GW: Life & Times

Slide 5 — Stamping Out the British: Support for a Boycott

Slide 1 | 2 | 3 | 4 | 5 | 6 | 7 | 8 | 9 | 10 | 11 | 12

The Repeal - Or the Funeral Procession, of Miss Americ-Stamp, 1766. This cartoon shows the British ministers mourning the repeal of the Stamp Act. Courtesy Francis G. Walett, Patriots, Loyalists & Printers. American Antiquarian Society (Worcester, 1976), 21.

After the French and Indian War ended, England began to levy new taxes on the colonists to pay for the costs of defending them.

During the 1760s, the colonists were charged with such duties as the Stamp Act, which taxed court documents like wills, deeds to land, marriage certificates, the Sugar Act, which taxed molasses, and the Townsend Duties, a tax on items such as paper and glass.

For his part, GW had become increasingly frustrated with the merchant companies in London, with whom he had contracted to sell his tobacco. In many letters, he complained that he was not getting a fair price in the British markets and became increasingly more supportive of taking action against the British policies.

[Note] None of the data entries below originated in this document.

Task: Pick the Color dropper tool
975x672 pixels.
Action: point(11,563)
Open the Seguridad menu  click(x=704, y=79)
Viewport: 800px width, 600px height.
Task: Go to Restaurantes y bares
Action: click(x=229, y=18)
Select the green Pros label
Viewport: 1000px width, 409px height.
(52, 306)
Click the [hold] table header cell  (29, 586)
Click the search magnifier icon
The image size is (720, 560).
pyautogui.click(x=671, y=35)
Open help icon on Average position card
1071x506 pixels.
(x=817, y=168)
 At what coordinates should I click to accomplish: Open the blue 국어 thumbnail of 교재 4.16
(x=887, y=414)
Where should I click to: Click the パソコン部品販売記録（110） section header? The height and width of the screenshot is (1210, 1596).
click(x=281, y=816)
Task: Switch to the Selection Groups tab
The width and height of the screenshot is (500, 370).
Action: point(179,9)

Colonists had succeeded in winning a repeal of the Stamp Act by 1769, and were hoping to accomplish the same with the Townshend Duties. As a representative in the Virginia House of Burgesses, Washington was instrumental in the formation of a "non-importation society" in Virginia, encouraging the residents of the colony to avoid purchasing the taxed items.

While in 1773 he did not openly advocate radical action that the "Indians" took in the Boston Tea Party, it wasn't long before GW wrote of the need for war with Great Britain. In the summer of 1775, Washington was chosen by his fellow members in the Continental Congress to raise and lead an army.